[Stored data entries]
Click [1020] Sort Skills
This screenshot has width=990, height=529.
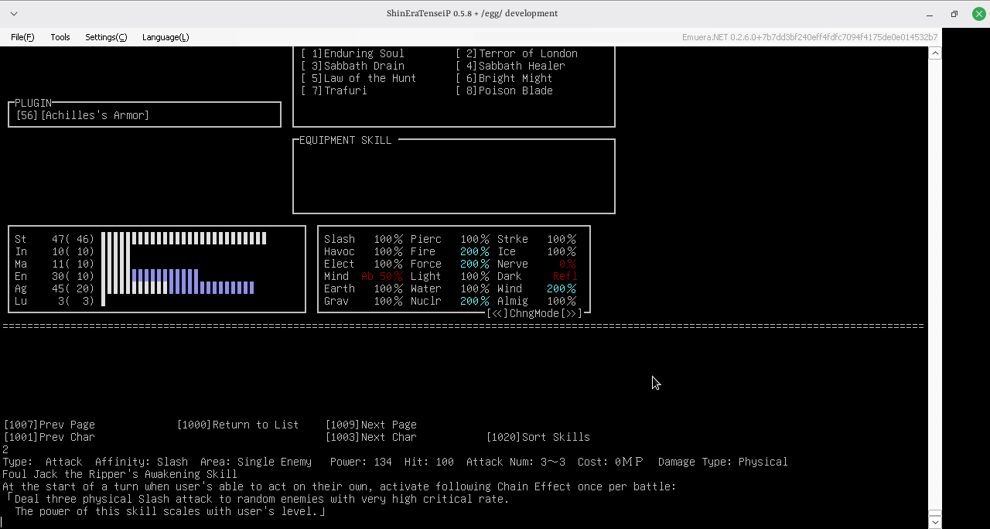click(x=538, y=437)
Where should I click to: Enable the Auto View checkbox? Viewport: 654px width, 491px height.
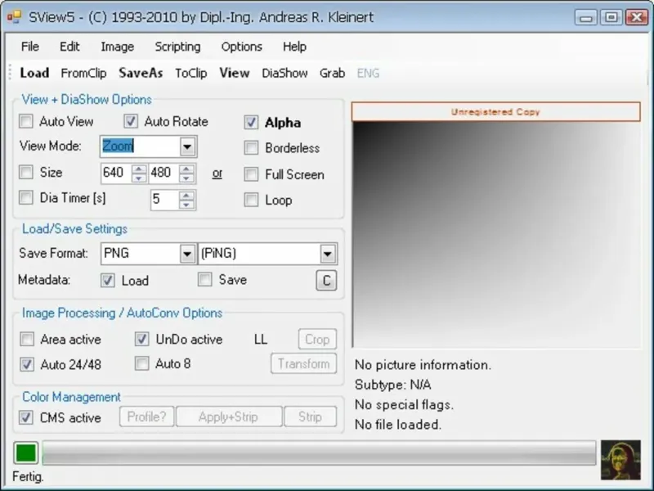point(26,121)
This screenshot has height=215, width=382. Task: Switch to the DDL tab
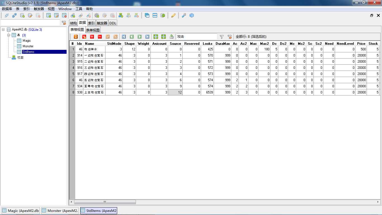point(113,23)
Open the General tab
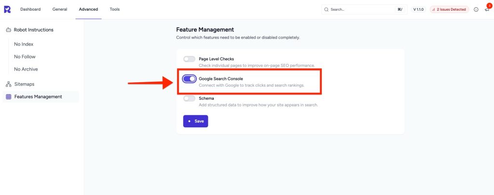The height and width of the screenshot is (195, 494). 60,10
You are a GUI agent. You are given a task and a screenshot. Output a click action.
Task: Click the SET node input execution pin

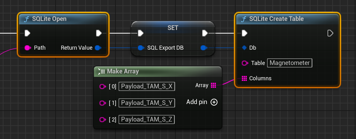pos(141,33)
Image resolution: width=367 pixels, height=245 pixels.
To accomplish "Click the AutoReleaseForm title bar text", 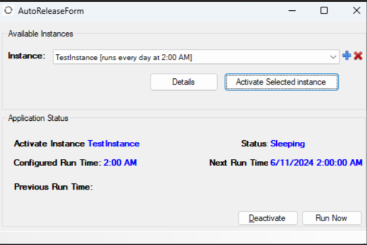I will (51, 11).
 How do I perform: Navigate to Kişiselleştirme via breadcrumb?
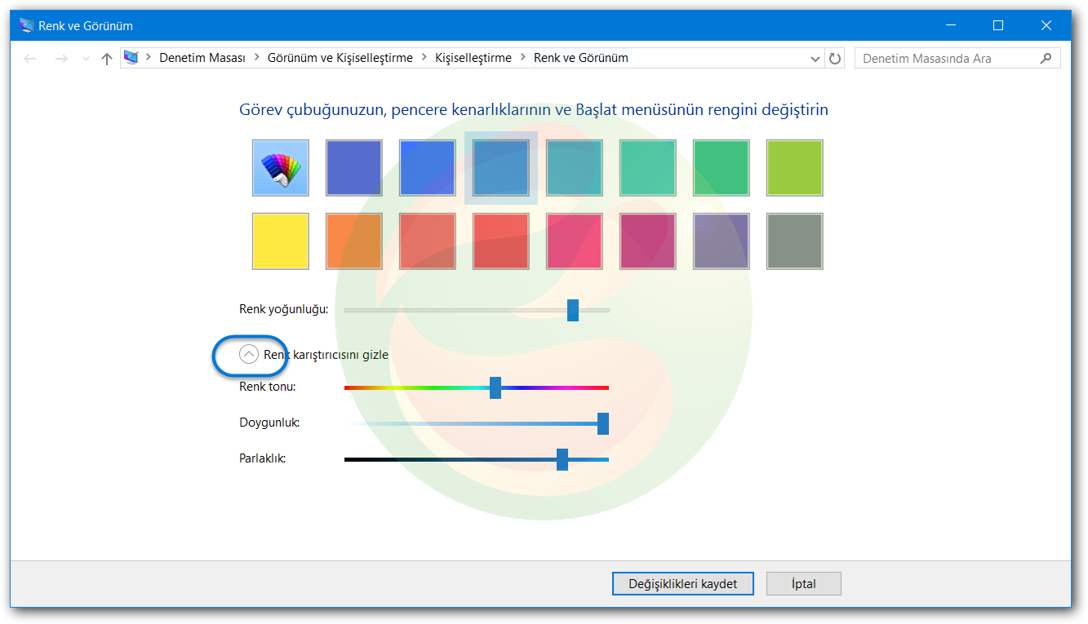point(474,57)
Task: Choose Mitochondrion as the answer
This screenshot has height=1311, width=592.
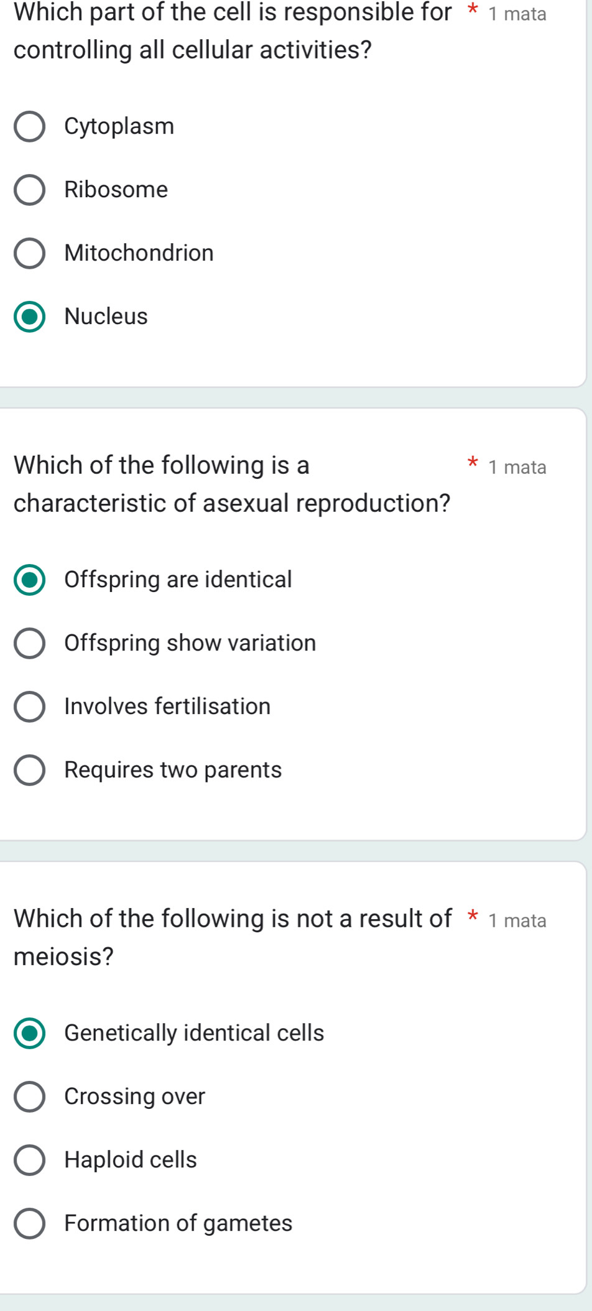Action: coord(30,254)
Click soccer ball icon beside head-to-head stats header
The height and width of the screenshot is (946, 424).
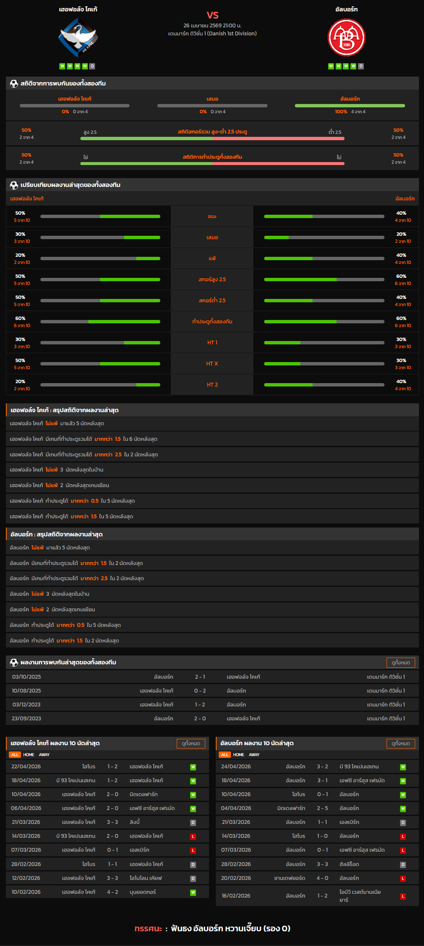tap(14, 84)
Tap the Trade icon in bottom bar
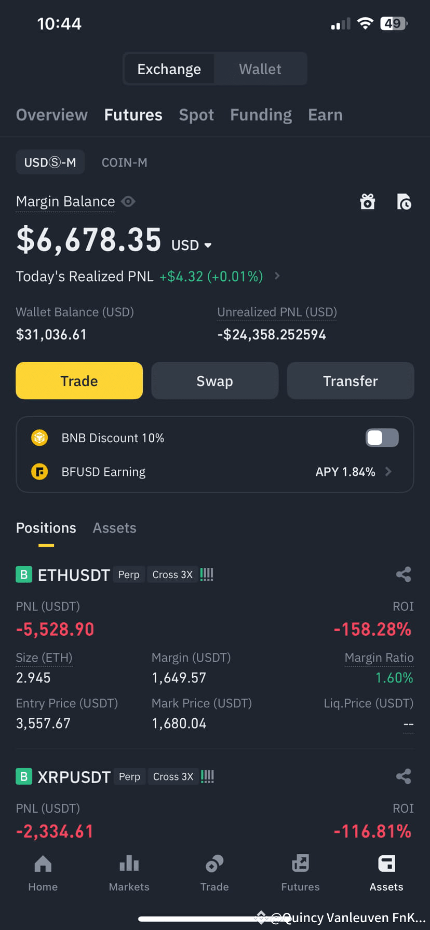 click(214, 873)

■ **What to do**: In the data above, find the line containing "Where should I" and the line containing "You are a GUI". Copy exactly the stretch from the first through the second, both included, leaving out any picture.

■ **Task answer**:
Where should I click to: Enable the Auto View checkbox? Viewport: 654px width, 491px height.
point(26,121)
This screenshot has height=215, width=382. Task: Switch to the DDL tab
point(113,23)
Open the General tab
The height and width of the screenshot is (195, 494). 60,10
You are a GUI agent. You are given a task and a screenshot. Output a click action.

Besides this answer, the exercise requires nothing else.